David Hockney @ LA Louver
Intro paragraph here
Watercolor is usually considered a hobbyist's medium. It's easy to picture a weekend painter, wearing a herringbone jacket and khakis, heading out to the country in his car. He might perch his watercolors between the car's front seats, rest his watercolor paper in his lap, look out the window, and paint what he sees.
At least that's how David Hockney, 67, has done it in recent years as he's worked on his latest body of work. The result, a show at L. A. Louver gallery titled, "Hand Eye Heart," is Hockney's first American exhibit of new paintings since 2000. The artwork is personal and wonderful, beautiful and sad.
Hockney is a British artist who has spent most of the last few decades making art about the light, landscape, and men of the American West. Hockney's interest in art history has been a constant throughout his work – his colors, his line and his pictorial space come from Matisse, the neo-cubism of his photo collages come from Picasso. Hockney's new watercolors incorporate his love of art history with his own recent biography.
The last four years of Hockney's life have been turbulent. In 2001 he published a much-discussed book, "Secret Knowledge: Rediscovering the Lost Techniques of the Old Masters," in which he theorized that painters had long used optical assistance devices as a guide. After completing the book – and many, many post-publication defenses of his theory – Hockney was hungry to get back to painting.
Just before the book's publication, Hockney found that life events, including the illnesses of a close friend and Hockney's own mother, caused him to travel frequently back to Yorkshire, where he was born. (His mother has since died.)
Then just after the book came out, events conspired to drive Hockney out of Los Angeles. One of his closest friends died, as did Hockney's beloved dachshund. Finally, the U.S. Department of Homeland Security refused to let a close British friend of Hockney's re-enter the U.S. to visit him. Hockney felt frustrated with life in the United States and he decided to return to England.
Looking for a new challenge, Hockney took up watercolors, a medium he had never seriously explored. Hockney quickly became interested in painting the Yorkshire landscape, but felt that it had been done. (For centuries painters such as J.M.W. Turner have combed over the hills of West Yorkshire.) Hockney wasn't sure he had anything to add to their efforts, but eventually realized that painters had mostly ignored East Yorkshire. Driven by a friend, and with bottles of pre-made watercolors in his pockets, Hockney headed out into the countryside.

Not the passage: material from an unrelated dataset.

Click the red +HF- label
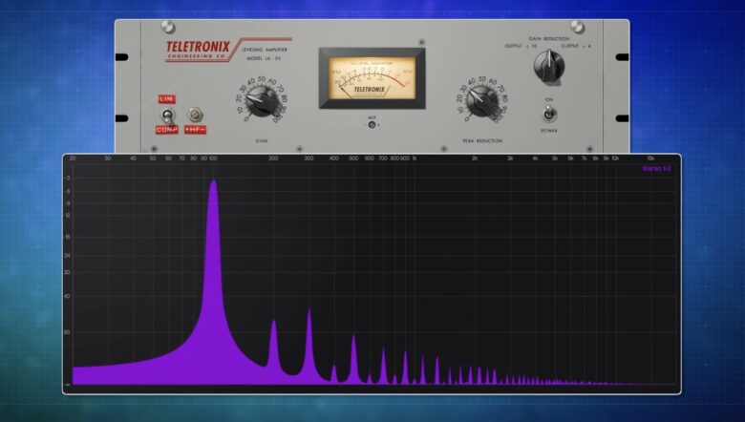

The best paintings in the show feature stark, leafless trees perched on gentle hills, and the landscape beyond. Trees are a common art historical metaphor for life -- trees grow at a rate similar to humans and often have similar life spans – and Hockney almost certainly saw himself in them.
"The East Yorkshire, 24 III 04" is one of the clearest metaphorical examples and one of the finest paintings in the show. A sturdy tree, painted in dark watercolors, takes up nearly half of the surface area of the paper. The tree is surrounded by fields, in mostly grays and steel blues, that fall away from it. Above and behind the branches, the sky is mostly cloudy. The tree leans to the left, over a road. The tree's lean directs the viewer to a patch of clear azure sky, the only blue sky in the painting.
Several years before Hockney made this painting, he scattered his mother's ashes over the fields of East Yorkshire. With this painting Hockney seems to be telling us that he may have lost people close to him, but he's still here, older but sturdy, and that he sees some bright spots through the tumult.
These paintings are also full of puddles and water, which provides Hockney the opportunity to paint reflections – often of trees -- in these puddles. This is no accident of the British winter. Here again, art history is Hockney's guide. Throughout Matisse's life he inserted mirrors into his paintings as a way of putting himself into his paintings. Hockney is also familiar with the use of mirrors and reflection in art from his work on "Secret Knowledge," too.
As mirrors do not naturally occur in the East Yorkshire landscape, Hockney makes do with puddles. "Traffic Light and Rain, Bridlington III" is particularly straightforward. Rain is falling, forming ringlets on the ground. The traffic light of the painting's title is terrifically substantial, a monumental black rectangle with a red light, both perched on a blue pole. The light and pole are reflected in the surrounding rain water. The pole is solid, but the body of the light is wavy, distorted, even shaky. I see Hockney himself as the subject of the painting. The leaflessness of his trees serve as a reminder that Hockney is no longer in the summer of his life, and the wobbliness of the reflected traffic light does too.
Watercolor is an intensely personal medium. It is deeply human. Every movement of the painter's brush, including mistakes, is revealed in a line of color. Because watercolor is a popular weekend painter's medium, many of us know a watercolorist. We feel like we have a personal connection to the medium. In this series of paintings, we feel like we know David Hockney, too.